Судьба, однако, распорядилась по-своему: увидел я что-то подобное лишь спустя почти двадцать лет, в Кижах. А этот храм через несколько лет сгорел.
Вот уж действительно – что имеем – не храним, а потерявши – плачем.
К сожалению, эта поговорка так и осталась неизменной. Обидно, что почти ничего нам не удается сохранить, да и плачут по утраченному лишь немногие, остальным же обычно безразлична судьба нашей старины. Но попробуй сказать им, что не стоит тогда считать себя патриотами – оскорбятся со страшной силой.
Иконы
Во времена хрущевской оттепели стало можно говорить о вере. Мы, конечно, не знали, что это очередной обман властей.
Вместе с двоюродной сестрой Люсей, вдохновившись новыми веяниями, решили мы отдать в музей бывшие домашние иконы. Они давно уже хранились на чердаке дома.

◆ **СОБРАННЫЕ ДАННЫЕ**
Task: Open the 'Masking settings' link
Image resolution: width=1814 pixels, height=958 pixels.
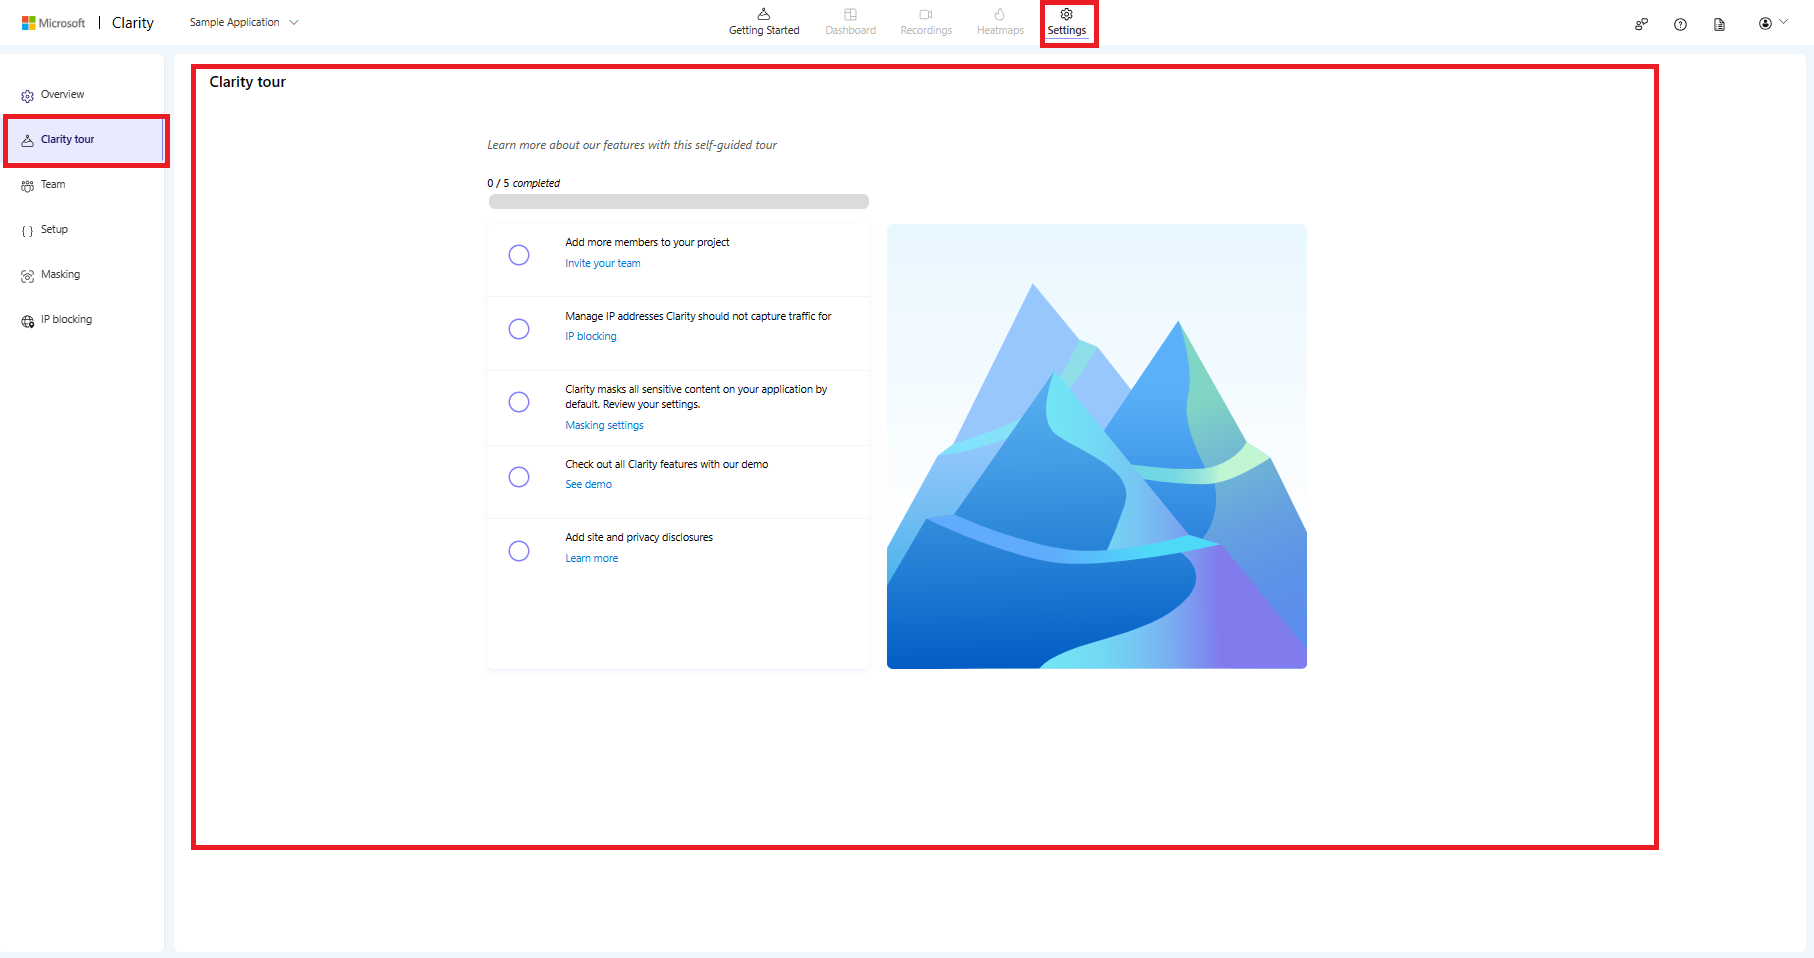Action: (604, 424)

◆ **КОРОТКАЯ ЗАДАЧА 1**
Ответь по рассказу о храме и иконах:
(а) Где и примерно через сколько лет удалось снова увидеть что-то похожее на тот храм?
(б) Что стало с храмом через несколько лет?
(в) С кем решили отдать домашние иконы в музей и где эти иконы до того хранились?
◆ **КОРОТКАЯ ЗАДАЧА 2**
Продолжи рассказ о храме и иконах с предложения, которое идёт сразу за последним.

◆ **ОТВЕТ 1**
(а) В Кижах, почти через двадцать лет.
(б) Храм сгорел.
(в) С двоюродной сестрой Люсей; иконы давно лежали на чердаке дома.

◆ **ОТВЕТ 2**
В то время наша картинная галерея и краеведческий музей еще не разделились, так что о будущем разделе никто не знал, а мы полагали, что музею и галерее наш дар, может быть, пригодится.
Мы основательно нагрузились священными предметами – под самую завязку. Один из них, а точнее, объемная резьба по алебастру, изображающая «Вознесение», выделялся довольно большими размерами. Находилась эта композиция в красивом позолоченном футляре. Кроме того, мы везли на тележке еще три или четыре большие иконы (размеры их в высоту превышали полметра) и несколько мелких.
С большим трудом довезли весь груз до места. О том, что музей примет наш дар, мы предварительно договорились. Там тоже подготовились к нашему приходу, и поэтому провели нас по запасникам.
Понятно, что увидели в хранилище много интересного. Оказалось, что там пяток, а может и больше, картин Машкова, встречались неплохие вещи, но не установленных европейских художников. Всего скорее, это были произведения из коллекций, реквизированных в годы репрессий.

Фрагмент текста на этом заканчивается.